NW: How would you sum up your ow health at present? Shonagh: Good. NW: Good? Why? Shoagh: I’ve got no problems. I’m never at the doctor and never stuck in bed. I’m always flitting about, I’m never in, I would say.

Jill: I feel good but I don’t look on myself as disabled. It’s my legs that don’t work, the rest is fine. NW: So you view yourself as healthy? Jill: Aye. Because I can do everything an ablebodied person can do.

Terry: It’s being able to do what you want. From the wheelchair point of view. NW: What do you mean? Terry: Well, there’s certain things that you, it’s being able to do everything that I can, that I want to do, in a wheelchair.

NW: How are you at the moment? Senga: Fair to middling, fair to middling, in that I have a very bad foot at the moment which means I have to stay in bed. I have been very ill because I had a bit of heart failure which caused coronary oedema and very serious breathing problems and that is something that needs to be kept in check all the time now. But apart from all that, I keep well… Considering things before the heart pro´blem that was diagnosed last year – I was really very healthy in general health, I kept very well for many, many years.

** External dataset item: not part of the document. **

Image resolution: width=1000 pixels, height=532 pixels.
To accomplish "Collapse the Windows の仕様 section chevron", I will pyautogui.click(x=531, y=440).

Allowing me to attend meetings, allowing me to do all the normal things others do – go out to pubs, go out to dinner, the cinema, family and friends and generally socialise and still conduct myself at meetings…. By going out to meetings and participating I feel that I am competing on an equal basis. Steve

I think my health is pretty good at the moment. It’s been, the last year, health wise, I’ve been pretty clear, like, with infections and urine infections and any other illnesses. I’ve not had any illnesses in the last year, so I’ve been pretty fit, but the year before that I was suffering quite regularly with urine infections, this was over the span of a year. But I managed to get cleared up, and I’ve not had a urine infection for about a year now, so my health is, I’m pretty stable apart from the odd cold or something like that. Aiden

No matter how many times people say ´Disabled people are not second-class citizens’ even just walking down the street and not being able to go into a shop because the door is too narrow says that you are second-class citizen. Abi

I get a lot of different signals, like goose piples if I’ve got a bladder problem or a bowel problem, I spasm if there’s somethinggoing on. Goose pimples. They’re a great indication that there’s something wrong withmy bladder… I’ve gone goose pimpled in bed, suddenly realised, had a wee feel down, got it all sorted out, whereas had I not had the goose pimples I could have lain on for another 4 hours and been saturated without knowingit. Lorna

I cannot accept what’s wrong with me. I keep… I keep having this imagination in my head and think, one day I’ll be able to get up and start walking, and you know, I just can’t accept it… I just have to get so much done for me, and I can’t do ordinary things like changing beds. There’s certain things I’d like that I can’t do now, like when i go to bed, I can’t manage to get myself from the chair into the bed, I have to get a help over. Charis

To me, to be healthy is to be walking, um, in my mind, I know it’s a terrible thing to say, but people in wheelchairs should be allowed voluntary euthanasia. Because I certainly would. I think the quality of life has gone when you’re in a wheelchair. I think, you know, personally.